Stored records
=== Begin Enclosure ===
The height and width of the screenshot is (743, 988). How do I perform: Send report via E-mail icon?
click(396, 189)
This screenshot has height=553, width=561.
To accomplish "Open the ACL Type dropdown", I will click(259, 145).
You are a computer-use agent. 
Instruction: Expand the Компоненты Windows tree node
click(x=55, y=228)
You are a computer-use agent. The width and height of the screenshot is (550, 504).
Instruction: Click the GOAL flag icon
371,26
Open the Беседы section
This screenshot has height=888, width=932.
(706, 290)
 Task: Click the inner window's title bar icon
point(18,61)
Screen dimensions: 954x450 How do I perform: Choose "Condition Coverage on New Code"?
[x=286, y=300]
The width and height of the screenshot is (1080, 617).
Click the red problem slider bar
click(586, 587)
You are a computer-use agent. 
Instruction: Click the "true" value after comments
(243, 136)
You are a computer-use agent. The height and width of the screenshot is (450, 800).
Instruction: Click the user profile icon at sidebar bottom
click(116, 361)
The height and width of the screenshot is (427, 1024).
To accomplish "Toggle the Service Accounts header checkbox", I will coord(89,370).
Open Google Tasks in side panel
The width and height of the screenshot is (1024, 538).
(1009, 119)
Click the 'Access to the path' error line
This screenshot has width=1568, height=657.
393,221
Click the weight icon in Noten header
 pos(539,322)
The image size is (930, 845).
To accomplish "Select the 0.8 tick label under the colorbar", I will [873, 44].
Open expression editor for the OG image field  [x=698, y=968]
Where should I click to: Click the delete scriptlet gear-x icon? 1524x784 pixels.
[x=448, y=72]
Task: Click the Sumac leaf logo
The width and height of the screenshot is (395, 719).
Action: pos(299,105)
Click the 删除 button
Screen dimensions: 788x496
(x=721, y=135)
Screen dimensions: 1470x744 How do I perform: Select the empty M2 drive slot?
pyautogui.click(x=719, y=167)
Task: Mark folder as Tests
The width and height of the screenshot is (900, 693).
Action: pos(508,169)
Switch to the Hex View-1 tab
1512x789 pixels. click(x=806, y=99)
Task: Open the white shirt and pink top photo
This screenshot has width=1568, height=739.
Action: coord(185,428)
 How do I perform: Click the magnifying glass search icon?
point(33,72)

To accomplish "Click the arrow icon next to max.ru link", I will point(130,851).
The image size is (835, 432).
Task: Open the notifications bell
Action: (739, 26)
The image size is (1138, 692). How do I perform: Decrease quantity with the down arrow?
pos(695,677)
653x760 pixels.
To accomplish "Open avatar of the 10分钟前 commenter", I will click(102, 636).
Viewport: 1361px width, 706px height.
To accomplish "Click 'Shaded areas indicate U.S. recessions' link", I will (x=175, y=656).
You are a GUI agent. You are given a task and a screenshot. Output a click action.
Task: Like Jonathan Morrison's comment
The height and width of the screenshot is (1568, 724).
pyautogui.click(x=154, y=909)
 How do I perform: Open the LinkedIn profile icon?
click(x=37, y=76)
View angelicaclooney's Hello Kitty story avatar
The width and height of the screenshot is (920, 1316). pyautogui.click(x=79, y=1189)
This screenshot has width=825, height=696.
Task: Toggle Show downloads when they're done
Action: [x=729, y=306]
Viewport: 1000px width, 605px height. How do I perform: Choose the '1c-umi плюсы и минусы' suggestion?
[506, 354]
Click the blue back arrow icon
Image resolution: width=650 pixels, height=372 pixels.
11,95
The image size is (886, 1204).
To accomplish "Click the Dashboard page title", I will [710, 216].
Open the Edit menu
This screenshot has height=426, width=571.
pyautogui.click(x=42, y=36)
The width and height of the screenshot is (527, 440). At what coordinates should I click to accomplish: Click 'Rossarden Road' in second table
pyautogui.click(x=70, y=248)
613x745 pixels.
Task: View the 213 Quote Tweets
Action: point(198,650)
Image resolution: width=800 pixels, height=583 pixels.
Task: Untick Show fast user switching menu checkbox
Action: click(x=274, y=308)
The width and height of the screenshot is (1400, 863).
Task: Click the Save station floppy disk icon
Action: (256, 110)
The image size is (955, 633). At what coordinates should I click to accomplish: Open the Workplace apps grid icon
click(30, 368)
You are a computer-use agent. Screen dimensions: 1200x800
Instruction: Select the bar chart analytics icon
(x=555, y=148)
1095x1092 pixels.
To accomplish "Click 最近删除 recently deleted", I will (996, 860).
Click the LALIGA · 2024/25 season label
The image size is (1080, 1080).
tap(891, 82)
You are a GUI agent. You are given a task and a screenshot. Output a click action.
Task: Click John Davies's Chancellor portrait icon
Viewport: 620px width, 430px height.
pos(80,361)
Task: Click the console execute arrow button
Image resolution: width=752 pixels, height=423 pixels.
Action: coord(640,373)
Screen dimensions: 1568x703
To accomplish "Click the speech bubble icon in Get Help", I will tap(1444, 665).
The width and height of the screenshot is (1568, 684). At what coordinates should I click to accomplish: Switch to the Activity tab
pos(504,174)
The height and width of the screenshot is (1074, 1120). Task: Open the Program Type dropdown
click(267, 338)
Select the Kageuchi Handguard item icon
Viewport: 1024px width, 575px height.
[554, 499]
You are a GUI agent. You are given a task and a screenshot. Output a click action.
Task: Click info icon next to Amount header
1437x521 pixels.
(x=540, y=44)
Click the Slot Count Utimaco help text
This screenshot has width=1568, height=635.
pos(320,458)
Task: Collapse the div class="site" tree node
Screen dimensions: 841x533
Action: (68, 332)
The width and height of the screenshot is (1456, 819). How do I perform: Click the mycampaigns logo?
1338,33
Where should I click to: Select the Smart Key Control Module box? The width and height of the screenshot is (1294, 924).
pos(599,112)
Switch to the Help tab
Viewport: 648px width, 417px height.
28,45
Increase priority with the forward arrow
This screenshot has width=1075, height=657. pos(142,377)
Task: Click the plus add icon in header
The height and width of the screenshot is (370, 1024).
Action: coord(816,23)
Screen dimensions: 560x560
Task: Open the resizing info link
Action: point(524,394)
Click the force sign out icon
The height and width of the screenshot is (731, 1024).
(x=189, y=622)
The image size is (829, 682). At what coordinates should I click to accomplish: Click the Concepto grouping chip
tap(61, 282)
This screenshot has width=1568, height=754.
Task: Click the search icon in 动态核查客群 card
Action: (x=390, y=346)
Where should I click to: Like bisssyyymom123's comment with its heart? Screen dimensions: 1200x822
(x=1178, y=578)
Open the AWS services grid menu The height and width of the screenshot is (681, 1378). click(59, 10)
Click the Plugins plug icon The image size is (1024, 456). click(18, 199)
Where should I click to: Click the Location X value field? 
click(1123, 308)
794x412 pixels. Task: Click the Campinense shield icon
=== End Enclosure ===
- [Exercise prompt]: Reproduce only the lines above, starting at the line with "The width and height of the screenshot is (1456, 819)." and ending at the line with "Task: Click the plus add icon in header", exactly as written.

- [Written answer]:
The width and height of the screenshot is (1456, 819). How do I perform: Click the mycampaigns logo?
1338,33
Where should I click to: Select the Smart Key Control Module box? The width and height of the screenshot is (1294, 924).
pos(599,112)
Switch to the Help tab
Viewport: 648px width, 417px height.
28,45
Increase priority with the forward arrow
This screenshot has width=1075, height=657. pos(142,377)
Task: Click the plus add icon in header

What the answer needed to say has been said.